La calle hoy, en el Día de la Mujer, es el lugar para confrontar dos feminismos muy diferentes y descartar de una vez por todas al que más grita pero menos razón tiene.

A la izquierda le perdí la pista cuando dejó de hablar de los derechos de las minorías y empezó a hablar de la liberación de los deseos. ¿Cómo no simpatizar con la igualdad de oportunidades, el cuidado de los débiles, los derechos de las mujeres o la integración de los excluidos? Nada de esto es exclusivo de la izquierda, pero durante un tiempo tuvo el mérito de conservar la memoria de lo social cuando gran parte de la derecha se dejó encandilar por los cantos de sirena del mal llamado “neoliberalismo”.

Pero ¿qué vemos hoy?

Vemos una dialéctica marxista desprovista de justa causa. La lucha de clases del siglo XIX dio paso a la lucha de sexos de la revolución sexual, y la lucha de sexos ha dejado paso a la lucha entre feminismos. Es una dialéctica ácida que evoluciona aniquilando a su par dialéctico. El feminismo de las de Podemos necesita ir contra el feminismo clásico. No hay diálogo posible, es pura confrontación.

Ha quedado atrás la política social y se impone la política sexual. Creíamos que nos habíamos liberado y nos hemos atado a la pata de la cama. Es la vuelta de la política más primitiva, la más cavernaria, la que va de cintura para abajo.
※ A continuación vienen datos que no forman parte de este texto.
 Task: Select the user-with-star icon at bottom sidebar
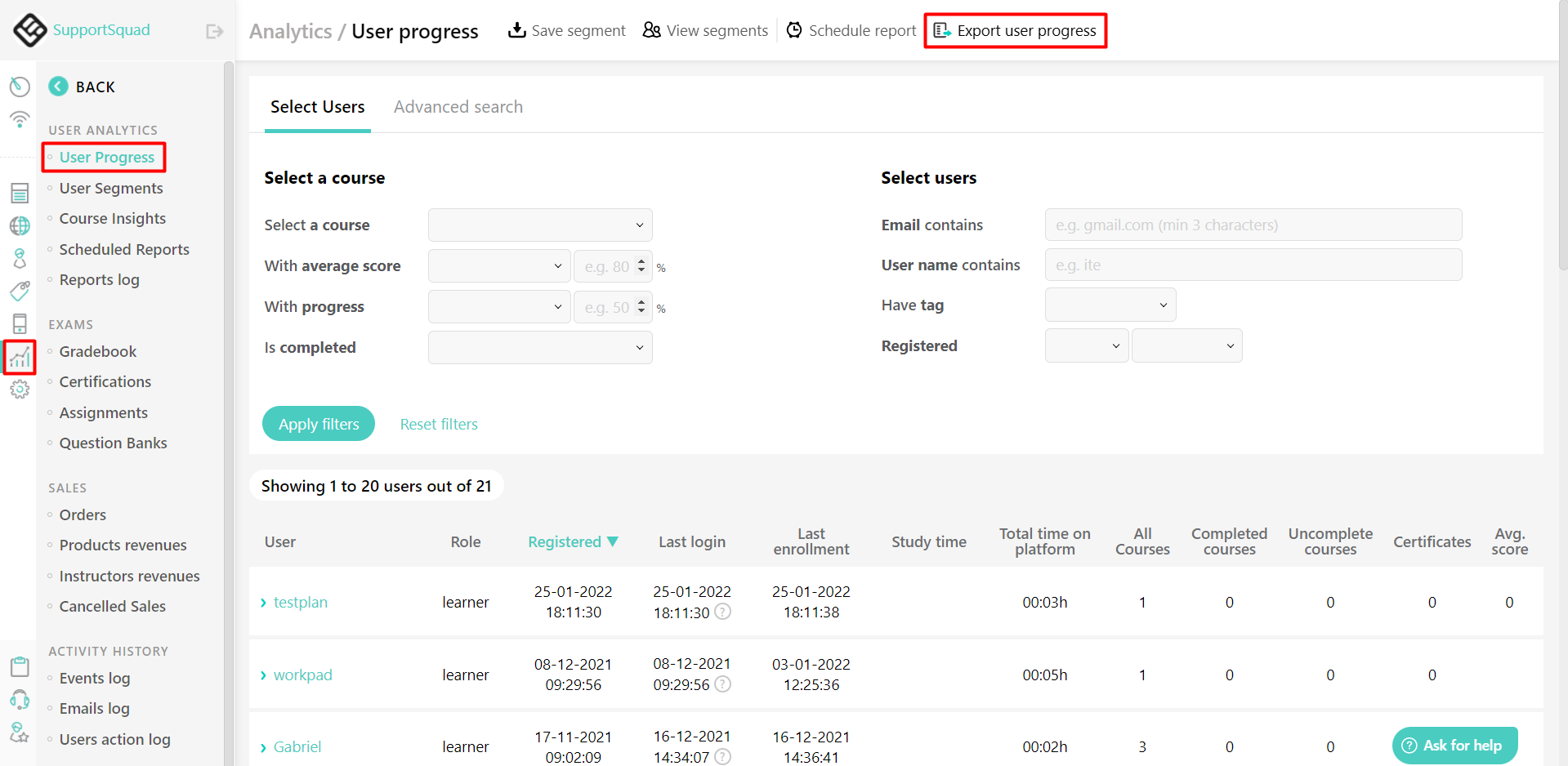(20, 733)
Las pulsiones sexuales siempre han explicado muchas cosas de la política. Que se lo digan a Aquiles o a Helena de Troya. Freud solo pudo explicar las tensiones de la sociedad burguesa desde el subconsciente y el sexo reprimido. No hay nada nuevo. Ya lo decía Platón: la diferencia entre la buena persona y la mala es que la mala hace de día lo que la buena sueña de noche. Y Platón no era un cínico. Sabía que todos tenemos pulsiones y a Freud le dolió no ser el primero en desvelarlo. Todos tenemos nuestros impulsos, nuestras inclinaciones y nuestros desvíos. Es la condición humana. La diferencia entre unos y otros es que, mientras unos lo asumen como condición humana, otros lo utilizan para tiranizarnos con su moralismo.

Irene Montero nos anuncia que ha llegado la hora de hablar del placer de las mujeres, de tener relaciones con la regla y de sus prácticas sexuales, mientras que Pam las regaña por preferir una penetración a masturbarse. Si yo fuese mujer estaría harta de estas señoritas Rottenmeier. A mí nadie me ha dado tanto la lata con estas cosas y no me gusta nada que lo hagan.
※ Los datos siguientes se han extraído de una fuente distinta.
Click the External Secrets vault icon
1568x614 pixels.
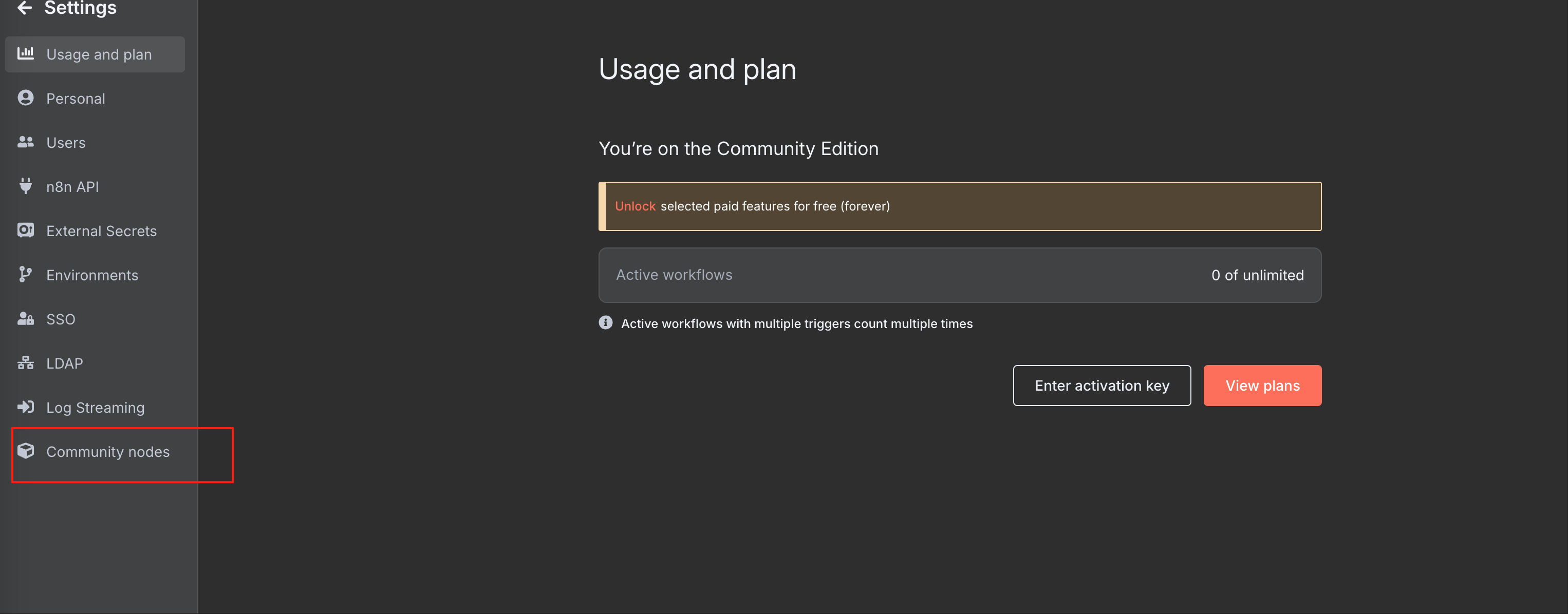point(26,231)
Nos hablan del placer como si hubiesen hecho un viaje a Arcadia y estuviesen de vuelta. Predican con la autoridad moral de los sacerdotes romanos. Parece que saben leer en la sangre de una virgen vestal el signo de los nuevos tiempos, pero en verdad no han conseguido ninguna liberación sexual. Lo único que han conseguido liberar ha sido a un buen número de violadores.

Su supremacismo moral les da el derecho de silenciar todas las demás voces. No se dan cuenta de que lo que hacen desde su torre de marfil es provocar el efecto contrario. No solo están callando las voces de los justos, sino que están justificando la aparición de un nuevo machismo entre muchos jóvenes cansados de tanta ideología.

El drama es que el debate sobre la mujer está secuestrado por un feminismo misógino que ha cortado las alas al feminismo constructivo. Es necesario liberar lo femenino de este secuestro sexual.